It has been nearly a year since a coalition of IT and cybersecurity providers discovered a highly sophisticated Russian-aligned hacking campaign that most notably leveraged IT management software from SolarWinds to conduct espionage on U.S. agencies, tech companies and other high-value organizations. The IT industry has learned a lot since then, including the increasing skill with which threat actors operate, the sophistication of modern cybercrime organizations and the need to better secure the IT supply chain.
Cybersecurity firm Mandiant, formerly FireEye, was on the front lines of disclosing information about that campaign, which also impacted the company itself as some of its tools were stolen by the hackers. Even though the world now knows about this threat actor and its penchant for compromising the IT supply chain, that didn’t stop the group from conducting a range of other attacks since then, according to new information disclosed in a new Mandiant blog.
This particular hacking group is widely considered to be the most advanced threat actor in recent memory, with Mandiant’s blog noting the group’s high level of skill.
“These suspected Russian actors practice top-notch operational security and advanced tradecraft,” reads the blog, penned by security researchers. “However, they are fallible, and we continue to uncover their activity and learn from their mistakes. Ultimately, they remain an adaptable and evolving threat that must be closely studied by defenders seeking to stay one step ahead.”
The company said it is continuing to track two “clusters” of Russian activity believed to be associated the SolarWinds hackers. Microsoft calls the group Nobelium, while Mandiant refers to them as UNC2452.
The cybersecurity community – including those in the U.S. government – believe the group is aligned with the Russian government due to theft of data relevant to Russian interests.

Data

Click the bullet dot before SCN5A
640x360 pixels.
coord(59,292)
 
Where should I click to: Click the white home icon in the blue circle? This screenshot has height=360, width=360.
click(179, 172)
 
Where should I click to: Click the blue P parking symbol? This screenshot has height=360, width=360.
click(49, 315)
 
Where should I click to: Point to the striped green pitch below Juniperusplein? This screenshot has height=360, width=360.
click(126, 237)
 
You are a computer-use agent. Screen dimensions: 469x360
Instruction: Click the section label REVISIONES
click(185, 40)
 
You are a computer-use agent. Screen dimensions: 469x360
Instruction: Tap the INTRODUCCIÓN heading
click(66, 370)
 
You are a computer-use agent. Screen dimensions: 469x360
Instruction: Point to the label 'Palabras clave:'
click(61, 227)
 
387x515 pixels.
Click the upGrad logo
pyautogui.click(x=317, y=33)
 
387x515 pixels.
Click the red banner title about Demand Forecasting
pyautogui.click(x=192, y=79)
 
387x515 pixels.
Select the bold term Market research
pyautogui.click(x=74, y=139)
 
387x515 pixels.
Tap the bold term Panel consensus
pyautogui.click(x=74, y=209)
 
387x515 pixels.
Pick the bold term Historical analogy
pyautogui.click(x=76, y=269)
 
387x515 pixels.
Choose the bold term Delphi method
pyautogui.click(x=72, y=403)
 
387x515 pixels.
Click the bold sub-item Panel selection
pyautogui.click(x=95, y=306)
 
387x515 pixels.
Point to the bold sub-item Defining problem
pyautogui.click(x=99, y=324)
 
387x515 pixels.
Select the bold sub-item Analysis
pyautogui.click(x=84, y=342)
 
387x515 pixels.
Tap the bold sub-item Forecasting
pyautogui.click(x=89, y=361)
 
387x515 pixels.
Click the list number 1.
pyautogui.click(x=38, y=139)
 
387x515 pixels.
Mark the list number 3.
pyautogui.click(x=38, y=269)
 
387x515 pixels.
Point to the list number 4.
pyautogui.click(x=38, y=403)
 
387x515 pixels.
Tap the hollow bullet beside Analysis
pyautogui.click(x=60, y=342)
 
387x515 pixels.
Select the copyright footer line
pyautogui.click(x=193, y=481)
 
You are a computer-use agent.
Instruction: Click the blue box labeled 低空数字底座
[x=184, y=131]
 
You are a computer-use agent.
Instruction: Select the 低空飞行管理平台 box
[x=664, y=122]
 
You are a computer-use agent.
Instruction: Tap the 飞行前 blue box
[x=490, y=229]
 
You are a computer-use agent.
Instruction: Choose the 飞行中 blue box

Directions for this task
Copy from "Cybersecurity firm Mandiant, formerly" up to and including "new Mandiant blog." in the article on the SolarWinds hackers. The entries have nothing to do with what follows.

Answer to the problem
Cybersecurity firm Mandiant, formerly FireEye, was on the front lines of disclosing information about that campaign, which also impacted the company itself as some of its tools were stolen by the hackers. Even though the world now knows about this threat actor and its penchant for compromising the IT supply chain, that didn’t stop the group from conducting a range of other attacks since then, according to new information disclosed in a new Mandiant blog.